Kari Prochaska

Kari has significant experience counseling clients regarding the implementation of GDPR and CCPA compliance programs, including advising on data mapping, data subject request procedures, internal- and external-facing policies, and cross-border data transfer mechanisms. She regularly drafts and negotiates both data processing agreements and privacy and data security provisions in service provider agreements. She counsels clients on privacy and data security deficiencies and remediation in legacy customer and vendor contracts.

Kari frequently conducts privacy and cybersecurity-related diligence for numerous corporate transactions for companies across a wide range of industries, including telecommunications, financial services, manufacturing, e-commerce, and healthcare. She advises clients regarding the compliance posture of target companies and proactively assists in developing post-closing integration strategies.

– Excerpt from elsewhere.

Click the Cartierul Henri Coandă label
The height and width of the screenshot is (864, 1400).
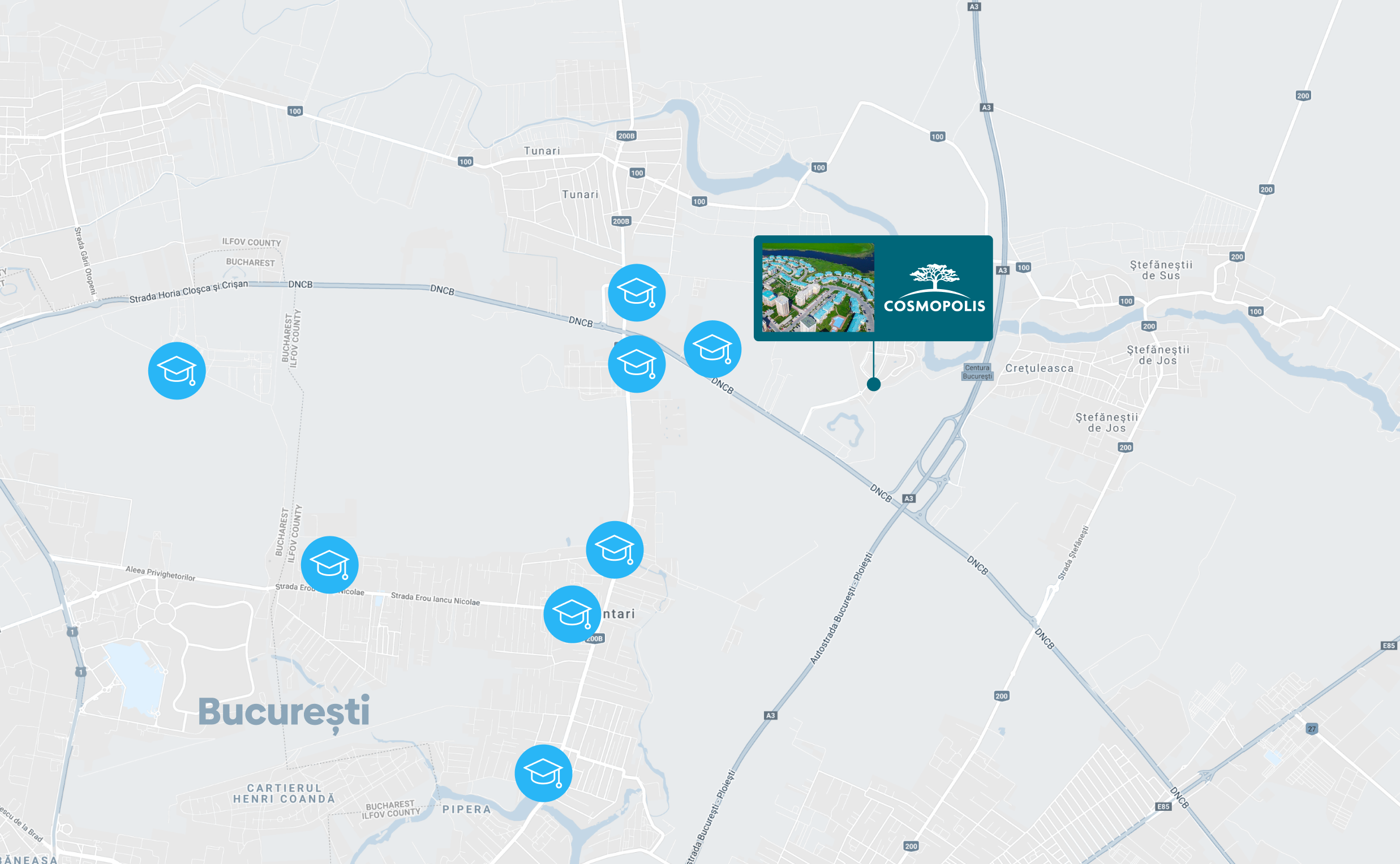[284, 794]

Kari regularly assists clients responding to data security incidents by helping clients navigate the regulatory and legal landscape through the investigation and notification stages, particularly with respect to international data breach notification obligations, the preparation of required notifications pursuant to state breach notification laws, and development of media strategies. She has prepared data security-readiness solutions for clients by drafting incident response plans and legal playbooks. In addition, Kari counsels clients on cyber risk management, drafts cybersecurity policies, and performs cybersecurity gap and risk assessments.

Kari is both a Certified Information Privacy Professional/United States (CIPP/US) and a Certified Information Privacy Professional/Europe (CIPP/E) through the International Association of Privacy Professionals (IAPP).